Your task: Filter this material down to the lines that hold "pixels", copying each one.

Listed records:
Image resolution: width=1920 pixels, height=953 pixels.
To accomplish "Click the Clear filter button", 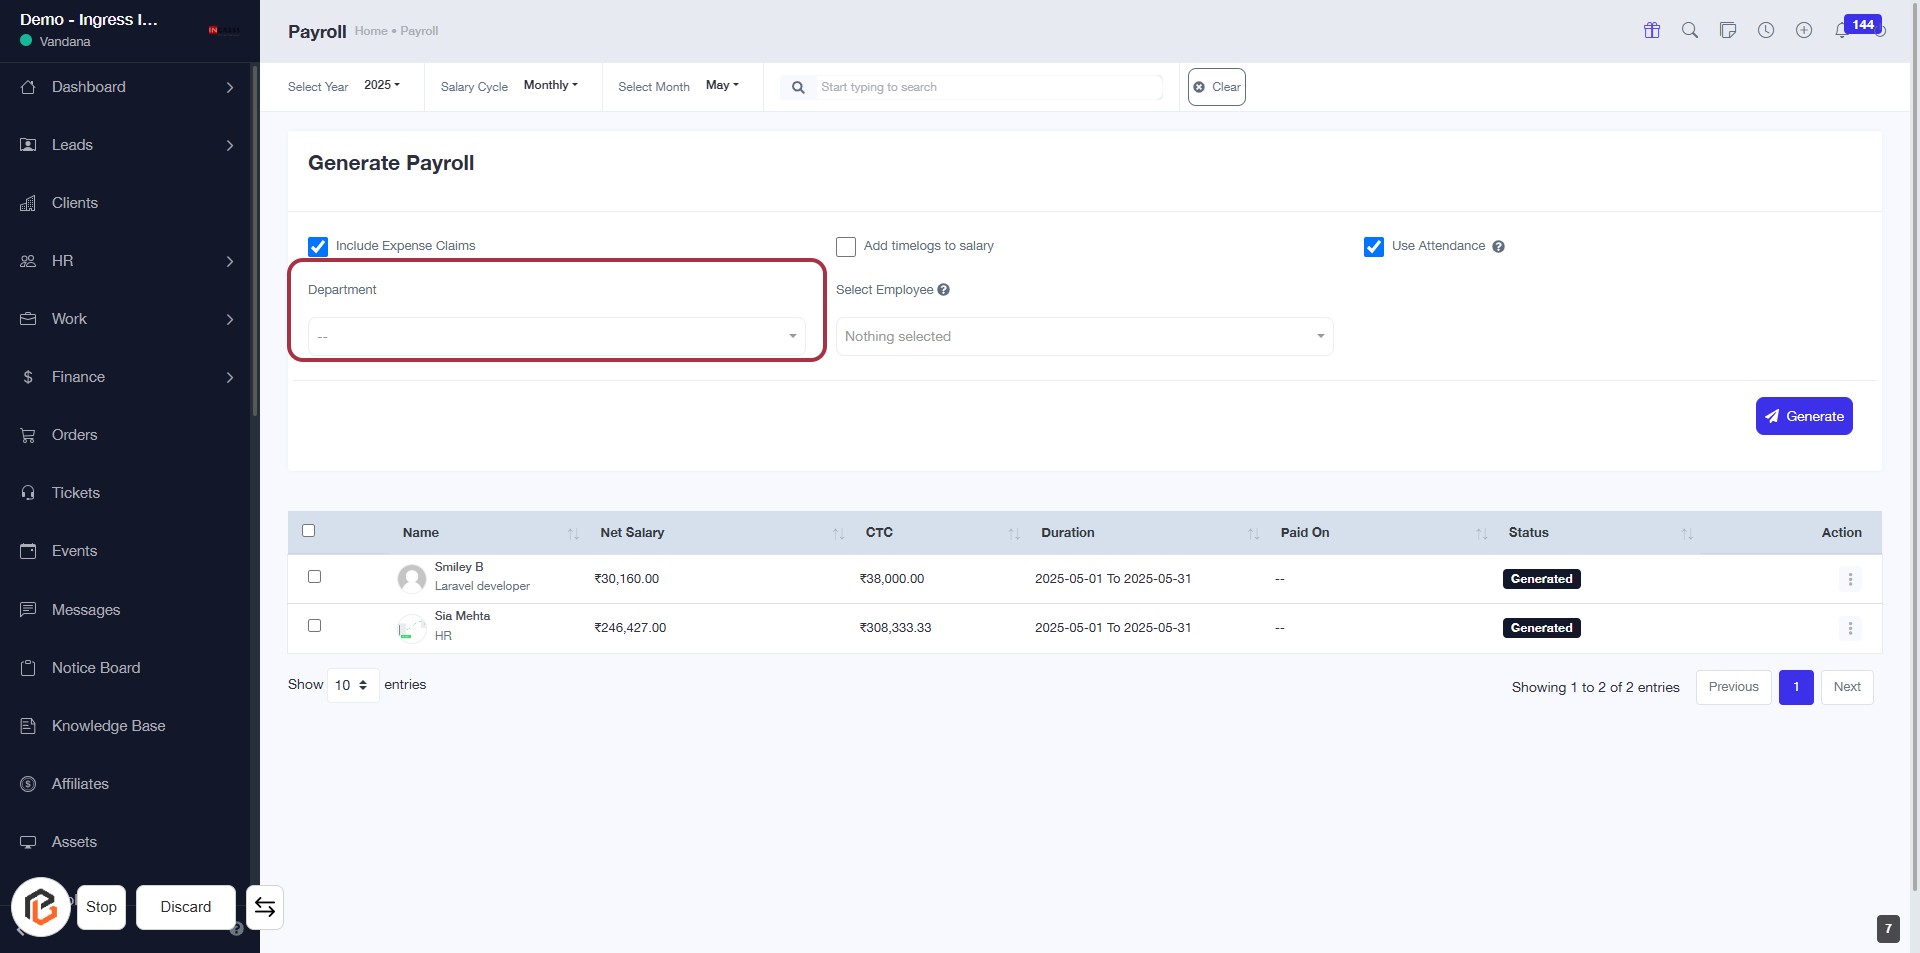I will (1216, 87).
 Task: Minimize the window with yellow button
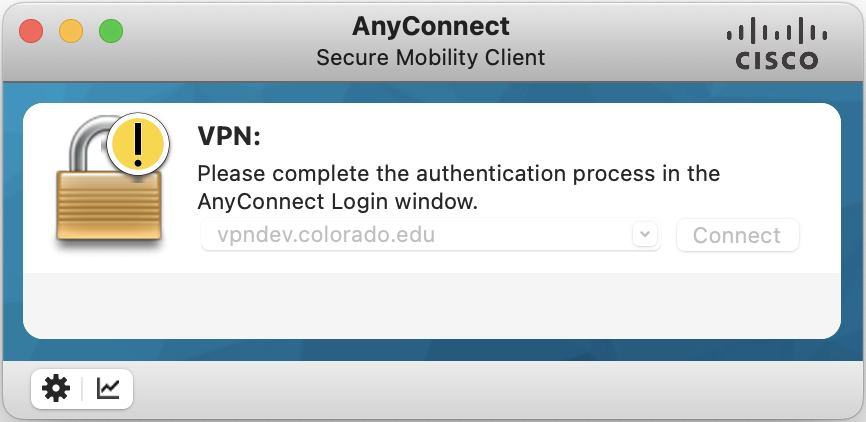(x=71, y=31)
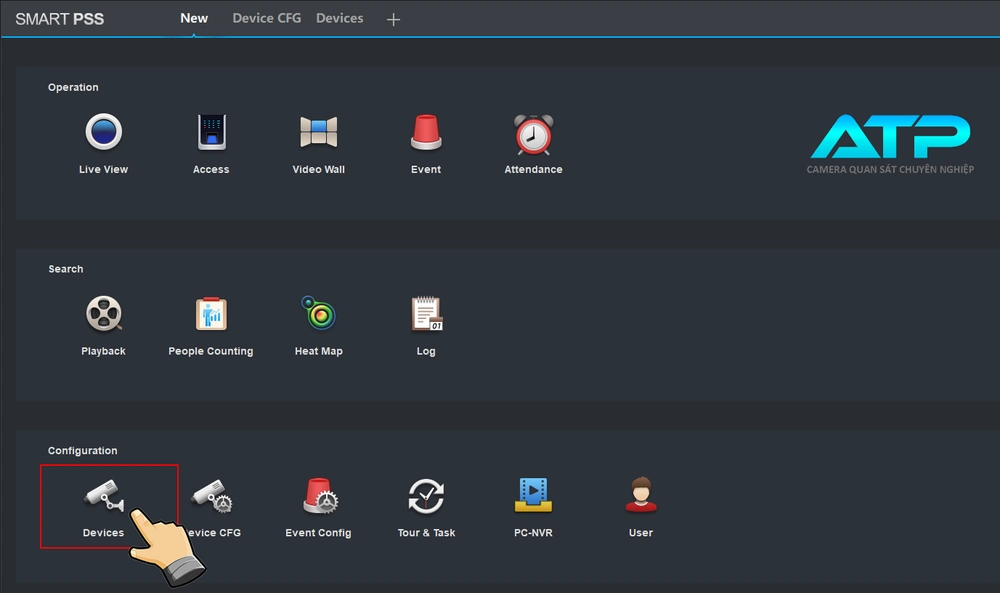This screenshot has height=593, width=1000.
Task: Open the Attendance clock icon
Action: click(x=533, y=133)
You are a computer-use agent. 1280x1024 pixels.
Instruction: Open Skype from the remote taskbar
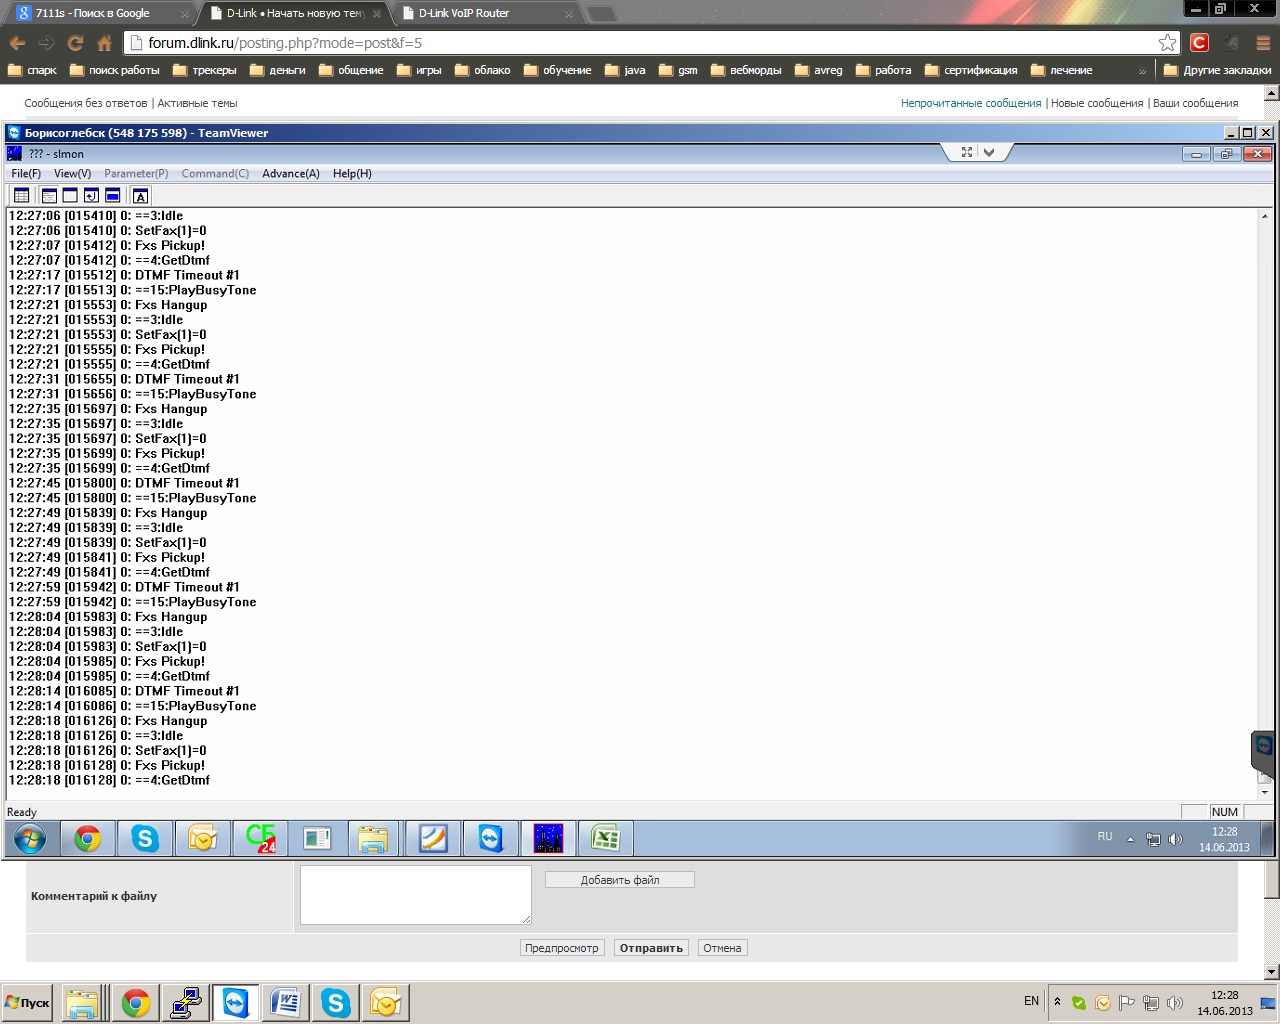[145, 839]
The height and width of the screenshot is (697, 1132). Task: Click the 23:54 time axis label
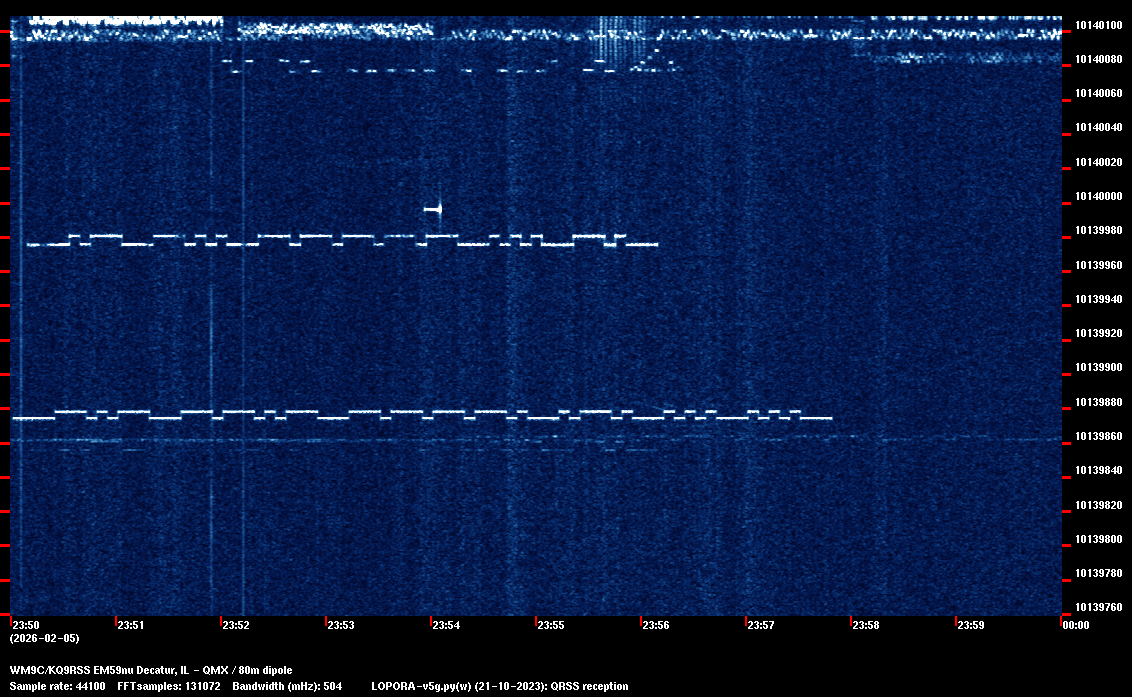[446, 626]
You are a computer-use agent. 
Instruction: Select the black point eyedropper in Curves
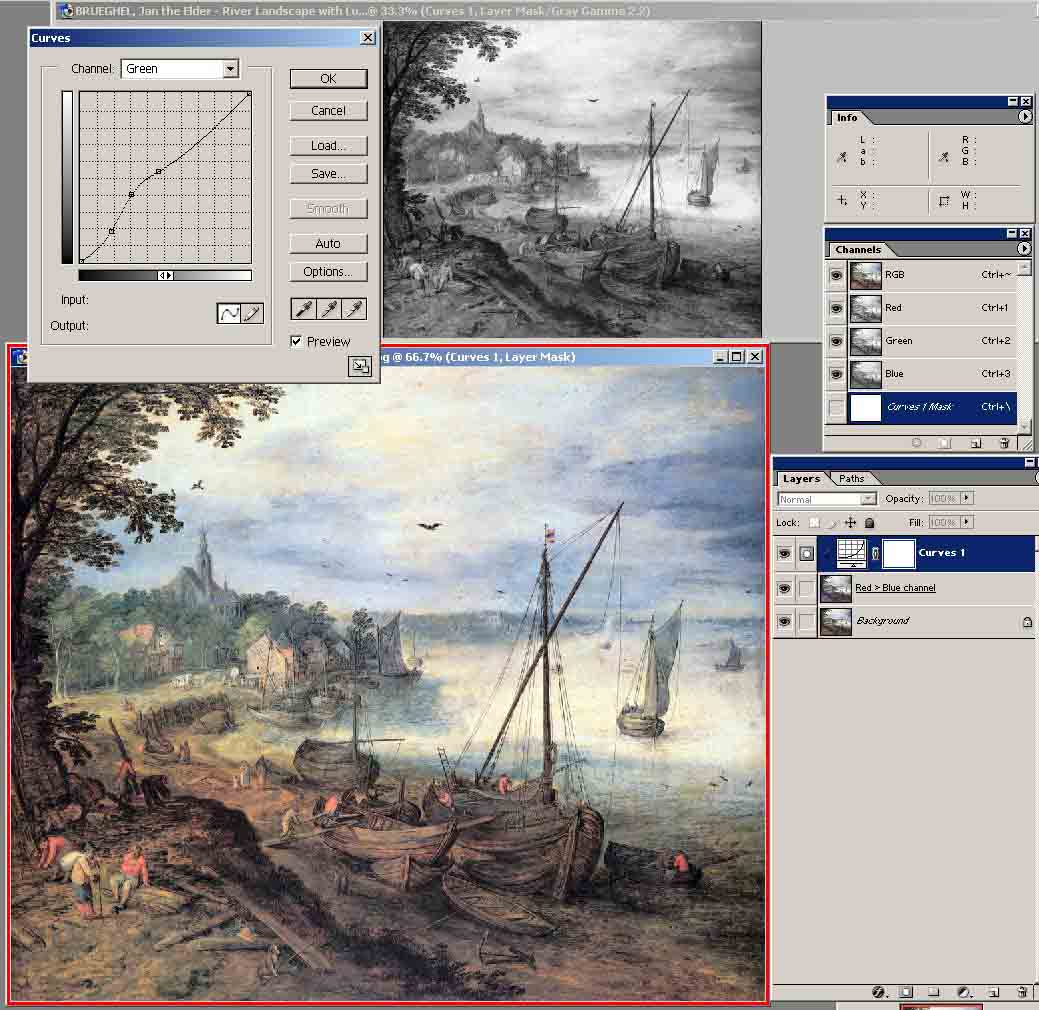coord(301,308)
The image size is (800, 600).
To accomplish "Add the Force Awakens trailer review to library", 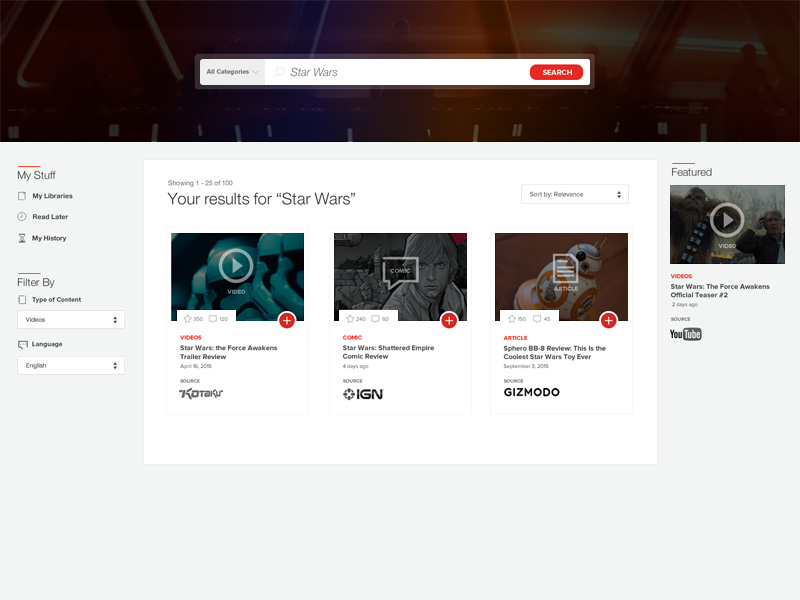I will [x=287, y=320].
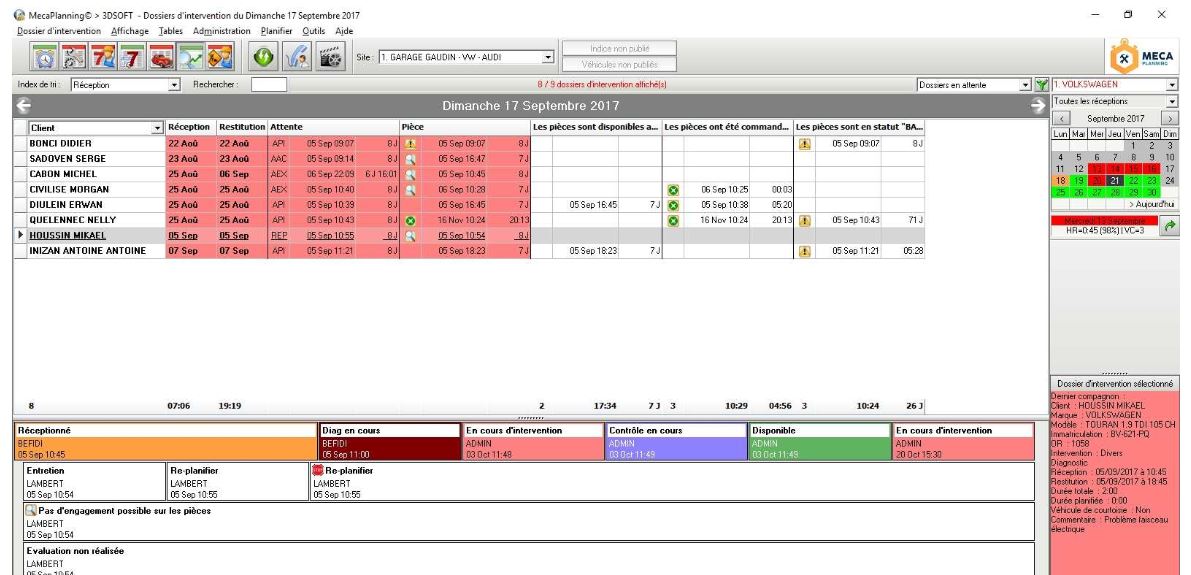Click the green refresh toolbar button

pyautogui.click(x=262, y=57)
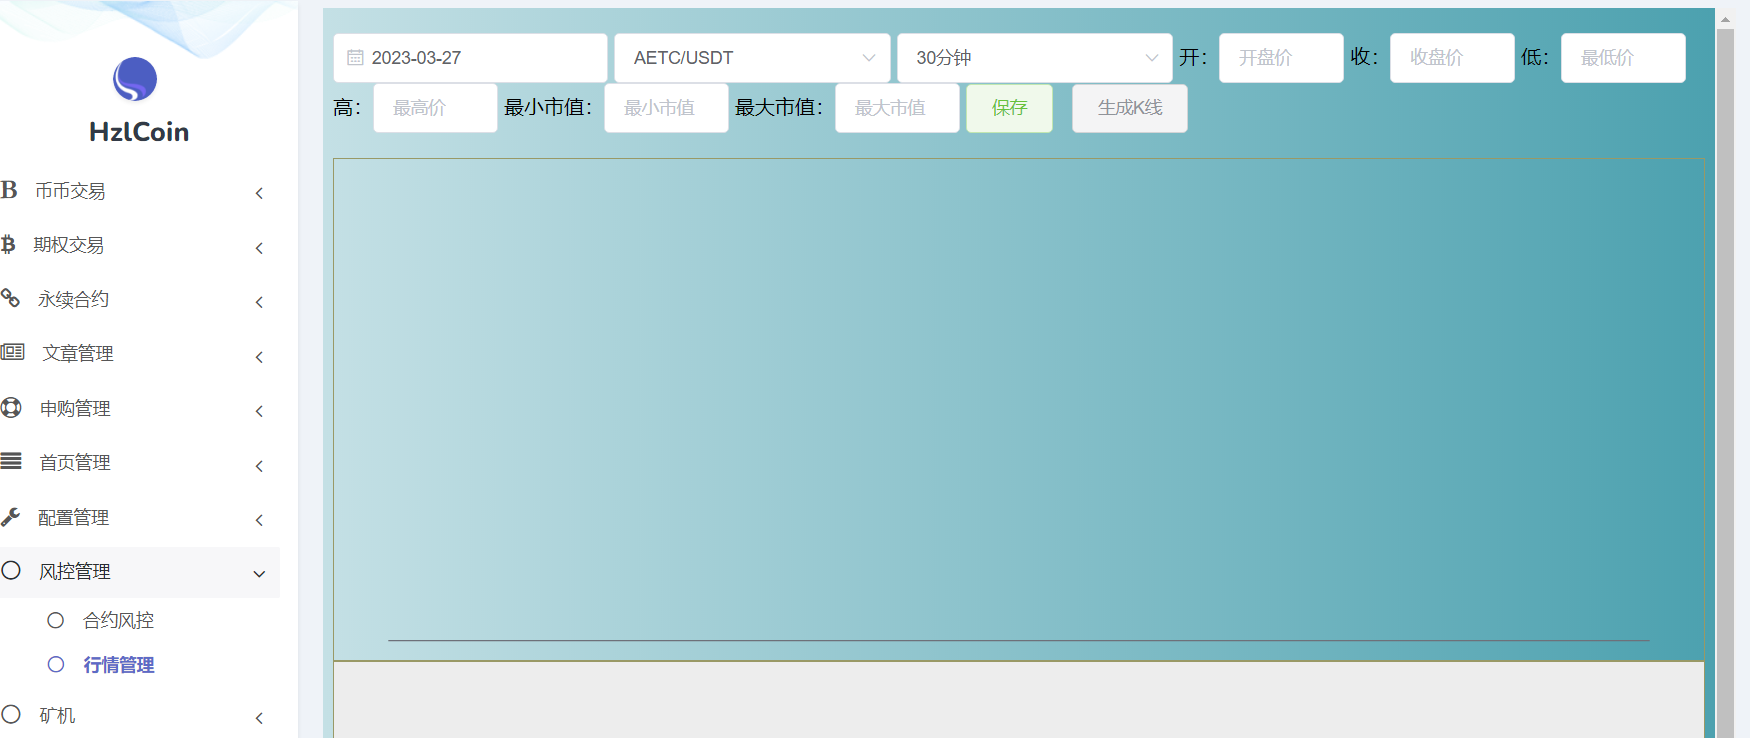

Written response:
Image resolution: width=1920 pixels, height=953 pixels.
You are a computer-use agent. 1280x1024 pixels.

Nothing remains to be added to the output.